The car containing Trey's friends, Nina, Joel, and John takes off without Trey. The house is raided soon afterward and thanks to luck and his own vast knowledge from reading during his years in hiding, Trey manages to dive to safety behind a flowerpot. A member of the Population Police, who searches the porch, says liber (Latin for free). Trey's knowledge of Latin saves his life, as the raider reports that the porch is clear. After the raid, Trey sneaks into the house and encounters a hostile but stunning woman with bright red hair; she is none other than Mrs. Talbot. Together, they discover from a private news network that the government has been overthrown and replaced by the powerful Population Police. Defeated, Mrs. Talbot abandons the house and leaves Trey to fend for himself.

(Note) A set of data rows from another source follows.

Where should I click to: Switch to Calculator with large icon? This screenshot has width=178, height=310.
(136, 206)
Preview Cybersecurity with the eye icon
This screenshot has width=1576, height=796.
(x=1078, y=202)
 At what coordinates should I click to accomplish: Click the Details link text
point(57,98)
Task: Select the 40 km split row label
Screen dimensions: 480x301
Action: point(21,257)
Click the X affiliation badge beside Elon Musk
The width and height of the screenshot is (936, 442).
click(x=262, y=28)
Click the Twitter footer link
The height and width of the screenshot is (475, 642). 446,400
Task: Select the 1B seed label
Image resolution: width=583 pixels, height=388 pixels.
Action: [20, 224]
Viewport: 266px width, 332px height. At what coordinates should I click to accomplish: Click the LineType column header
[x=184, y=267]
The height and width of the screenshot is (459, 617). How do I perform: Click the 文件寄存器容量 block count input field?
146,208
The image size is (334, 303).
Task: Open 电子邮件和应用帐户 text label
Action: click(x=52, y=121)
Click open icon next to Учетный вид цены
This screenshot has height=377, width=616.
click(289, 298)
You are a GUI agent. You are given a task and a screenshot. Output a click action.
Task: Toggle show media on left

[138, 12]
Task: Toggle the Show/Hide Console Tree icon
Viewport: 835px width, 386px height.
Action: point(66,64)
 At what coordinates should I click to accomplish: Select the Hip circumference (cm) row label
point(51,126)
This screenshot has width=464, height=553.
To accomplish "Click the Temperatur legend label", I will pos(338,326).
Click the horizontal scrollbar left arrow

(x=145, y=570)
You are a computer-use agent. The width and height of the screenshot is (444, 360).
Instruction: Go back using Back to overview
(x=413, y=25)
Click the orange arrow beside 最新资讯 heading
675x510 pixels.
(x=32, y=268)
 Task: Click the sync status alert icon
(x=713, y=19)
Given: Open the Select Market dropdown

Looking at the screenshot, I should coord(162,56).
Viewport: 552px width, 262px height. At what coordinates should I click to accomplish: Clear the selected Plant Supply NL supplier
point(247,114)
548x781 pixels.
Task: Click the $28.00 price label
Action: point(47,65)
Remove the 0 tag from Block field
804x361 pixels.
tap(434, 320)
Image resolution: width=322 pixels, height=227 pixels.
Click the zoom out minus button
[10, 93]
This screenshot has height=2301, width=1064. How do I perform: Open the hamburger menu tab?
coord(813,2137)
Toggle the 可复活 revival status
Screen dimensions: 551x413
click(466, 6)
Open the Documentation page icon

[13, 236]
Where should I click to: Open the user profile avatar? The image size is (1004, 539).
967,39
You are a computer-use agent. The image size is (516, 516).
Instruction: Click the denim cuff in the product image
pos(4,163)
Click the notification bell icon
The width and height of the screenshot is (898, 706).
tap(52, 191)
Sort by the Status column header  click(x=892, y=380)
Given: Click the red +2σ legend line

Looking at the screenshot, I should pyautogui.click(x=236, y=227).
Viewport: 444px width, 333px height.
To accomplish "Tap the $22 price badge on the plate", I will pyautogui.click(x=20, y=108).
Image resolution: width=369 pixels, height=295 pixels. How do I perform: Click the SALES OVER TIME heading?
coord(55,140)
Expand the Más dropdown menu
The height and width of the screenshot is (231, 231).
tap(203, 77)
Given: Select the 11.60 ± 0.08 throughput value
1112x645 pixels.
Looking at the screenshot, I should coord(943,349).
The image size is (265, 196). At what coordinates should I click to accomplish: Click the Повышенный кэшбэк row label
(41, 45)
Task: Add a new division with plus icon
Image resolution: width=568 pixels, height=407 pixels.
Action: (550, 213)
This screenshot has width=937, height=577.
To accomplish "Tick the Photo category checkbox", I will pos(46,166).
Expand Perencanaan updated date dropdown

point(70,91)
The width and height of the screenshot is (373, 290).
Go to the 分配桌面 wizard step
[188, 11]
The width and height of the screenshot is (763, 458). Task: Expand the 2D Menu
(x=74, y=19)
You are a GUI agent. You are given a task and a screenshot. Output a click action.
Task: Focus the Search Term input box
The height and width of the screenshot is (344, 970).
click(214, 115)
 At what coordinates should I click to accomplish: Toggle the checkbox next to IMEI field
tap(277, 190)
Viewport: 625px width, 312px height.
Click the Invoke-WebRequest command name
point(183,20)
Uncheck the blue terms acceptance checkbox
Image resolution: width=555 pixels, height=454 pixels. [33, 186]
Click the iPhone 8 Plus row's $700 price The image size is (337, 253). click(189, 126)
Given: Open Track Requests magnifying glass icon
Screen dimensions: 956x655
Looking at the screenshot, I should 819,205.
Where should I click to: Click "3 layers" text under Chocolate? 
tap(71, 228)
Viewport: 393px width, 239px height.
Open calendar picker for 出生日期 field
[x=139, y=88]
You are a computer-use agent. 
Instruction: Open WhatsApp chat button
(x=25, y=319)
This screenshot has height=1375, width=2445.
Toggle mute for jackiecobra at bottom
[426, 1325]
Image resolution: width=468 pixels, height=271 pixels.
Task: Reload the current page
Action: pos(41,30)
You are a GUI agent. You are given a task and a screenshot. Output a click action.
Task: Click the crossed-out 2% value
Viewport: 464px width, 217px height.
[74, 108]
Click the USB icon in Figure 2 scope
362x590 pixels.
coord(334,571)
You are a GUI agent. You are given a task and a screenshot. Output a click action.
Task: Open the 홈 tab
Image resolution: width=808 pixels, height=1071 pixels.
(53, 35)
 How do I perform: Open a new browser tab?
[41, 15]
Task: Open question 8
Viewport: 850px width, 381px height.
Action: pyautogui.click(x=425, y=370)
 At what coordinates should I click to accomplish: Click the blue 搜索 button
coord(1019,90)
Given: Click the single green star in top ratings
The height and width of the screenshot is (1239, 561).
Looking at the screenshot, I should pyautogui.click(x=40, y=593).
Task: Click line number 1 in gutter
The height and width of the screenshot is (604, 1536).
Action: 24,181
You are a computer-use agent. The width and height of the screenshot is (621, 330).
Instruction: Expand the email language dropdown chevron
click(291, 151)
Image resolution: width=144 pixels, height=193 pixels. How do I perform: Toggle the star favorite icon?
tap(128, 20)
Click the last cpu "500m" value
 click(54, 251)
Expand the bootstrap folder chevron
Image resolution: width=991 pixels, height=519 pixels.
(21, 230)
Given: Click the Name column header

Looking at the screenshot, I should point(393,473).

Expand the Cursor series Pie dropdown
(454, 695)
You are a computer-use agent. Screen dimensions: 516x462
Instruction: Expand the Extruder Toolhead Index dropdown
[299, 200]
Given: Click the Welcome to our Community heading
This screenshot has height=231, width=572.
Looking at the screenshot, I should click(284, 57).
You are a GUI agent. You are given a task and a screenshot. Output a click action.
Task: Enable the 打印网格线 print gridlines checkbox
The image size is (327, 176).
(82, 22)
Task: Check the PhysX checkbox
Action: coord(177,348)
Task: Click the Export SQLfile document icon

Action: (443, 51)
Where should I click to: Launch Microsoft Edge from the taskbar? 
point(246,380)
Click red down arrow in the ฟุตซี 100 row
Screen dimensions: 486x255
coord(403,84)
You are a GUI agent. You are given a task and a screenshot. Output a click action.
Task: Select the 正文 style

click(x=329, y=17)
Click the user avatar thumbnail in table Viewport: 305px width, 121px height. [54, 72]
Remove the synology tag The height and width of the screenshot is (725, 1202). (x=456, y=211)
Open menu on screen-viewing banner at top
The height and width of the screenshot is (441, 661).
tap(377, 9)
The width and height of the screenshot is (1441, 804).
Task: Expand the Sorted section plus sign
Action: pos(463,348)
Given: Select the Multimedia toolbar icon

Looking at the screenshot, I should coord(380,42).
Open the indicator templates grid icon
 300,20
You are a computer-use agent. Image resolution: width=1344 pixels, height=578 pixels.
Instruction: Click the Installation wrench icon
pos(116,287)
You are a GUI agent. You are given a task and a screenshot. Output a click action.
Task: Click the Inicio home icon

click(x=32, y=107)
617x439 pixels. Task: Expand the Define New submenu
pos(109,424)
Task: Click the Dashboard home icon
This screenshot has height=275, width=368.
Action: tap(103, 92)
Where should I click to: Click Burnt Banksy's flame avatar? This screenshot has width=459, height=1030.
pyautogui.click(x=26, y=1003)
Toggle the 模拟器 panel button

After sorting himself out and taking several obscure, important-looking documents found within the Talbot house, Trey sets out to find help, hoping to find Lee and the others. He winds up on the Garner farm and ventures out with Mark, one of Luke's older brothers, to find Luke/Lee and the rest of his friends. They instead find themselves at Population Police Headquarters, once the house of the Grants; Mark is captured and taken instead and Trey must sign up as a recruit to save him.

Using his own ingenuity, despite his own fears, Trey manages to save injured Mark by working out a deal with a Population Police guard. He was also able to save his missing friends and Mr. Talbot from execution with the help of a rebel named Nedley. The group finds safety at Mr. Hendricks' cottage and discovers the schools have been raided and emptied of their students and able-bodied teachers. Then the group is nursed back to health by Mrs. Talbot, who happens to be a doctor. Afterward, Trey presents the documents that he saved, despite several opportunities where he may have abandoned them. Mr. Talbot reveals that the documents conceal the identities of hundreds of Third Children with false identities and they decide to burn them to protect the children. But Trey wants to take the names and the responsibility. Trey snatches them away at the last moment, resolving to take small steps to destroy the Population Police from within along with Lee, Nina, the chauffeur, and Nedley.

==Reception==
Booklist's Carolyn Phelan praised Haddix for "writ[ing] a compelling story, full of intrigue, danger, and adventure. The level of tension barely lets up, ensuring that can't-put-it-down headlong impulse to keep reading." However, Phelan noted that "the constant tension gives individual scenes less impact than they might have had in a book with more contrast."

On behalf of School Library Journal, Tina Zubak noted that "elements of the plot seem timeworn and not all of it is plausible", but concluded, "this book provides a fast and wild ride that will appeal to reluctant readers".